── Data ──
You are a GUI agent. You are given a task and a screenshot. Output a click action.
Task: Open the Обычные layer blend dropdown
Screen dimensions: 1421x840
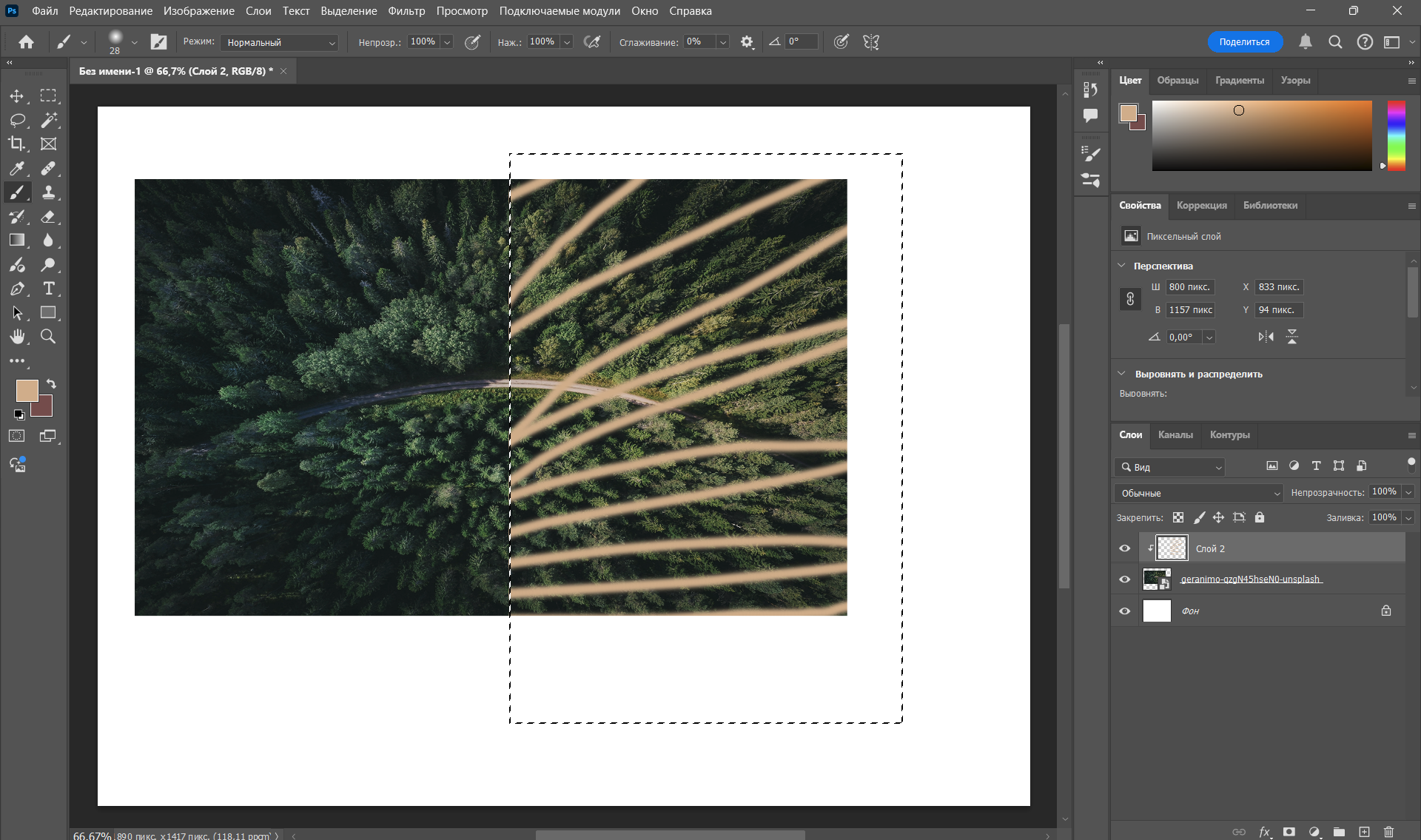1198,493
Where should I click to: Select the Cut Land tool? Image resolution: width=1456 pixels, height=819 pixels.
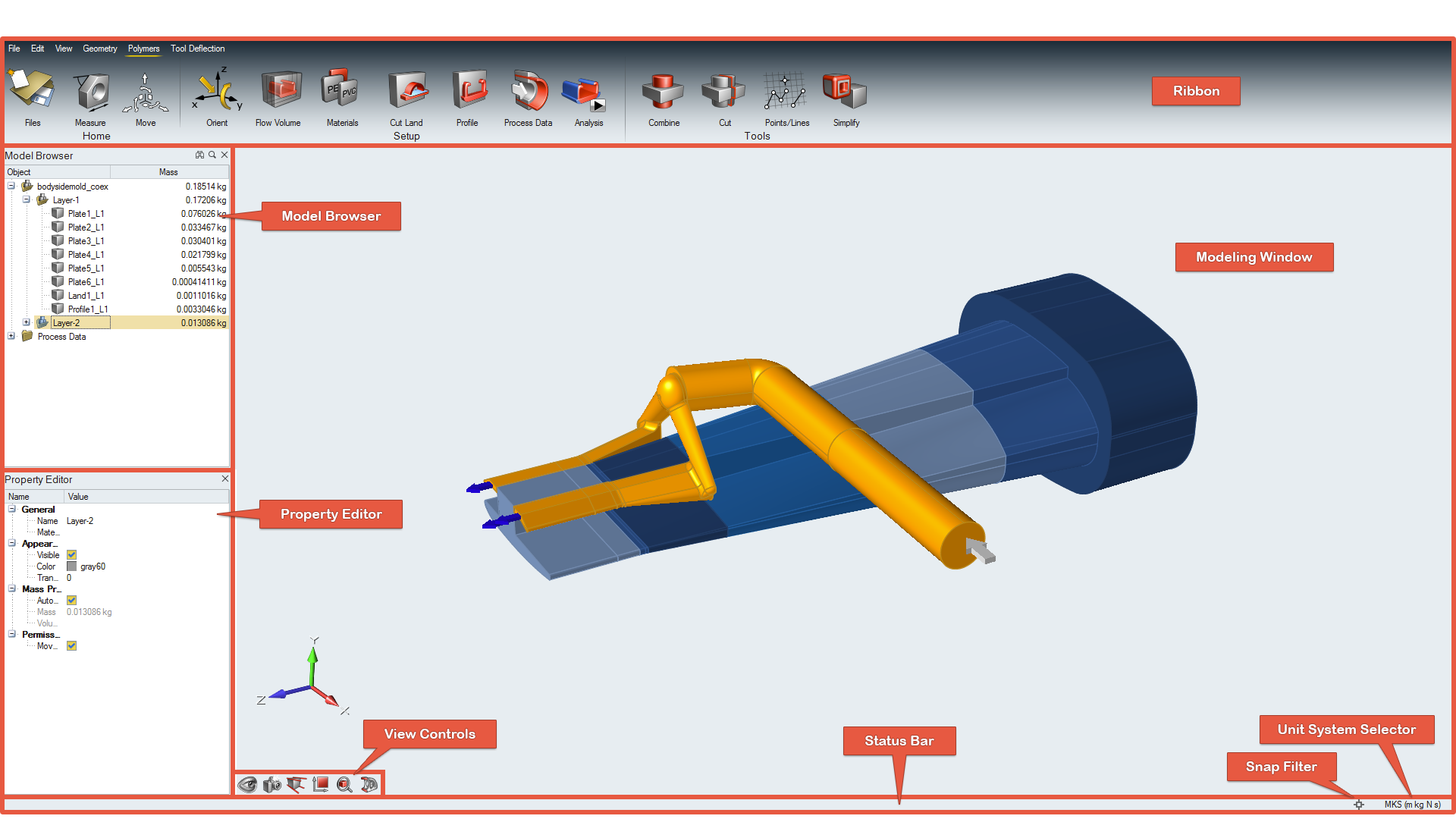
───
Retype the line containing "Screen dimensions: 1421x840" and each line after it through the last line of the entries above, exactly, with no pictures and nothing else.

Screen dimensions: 1421x840
1198,493
Where should I click to: Select the Cut Land tool? Image resolution: width=1456 pixels, height=819 pixels.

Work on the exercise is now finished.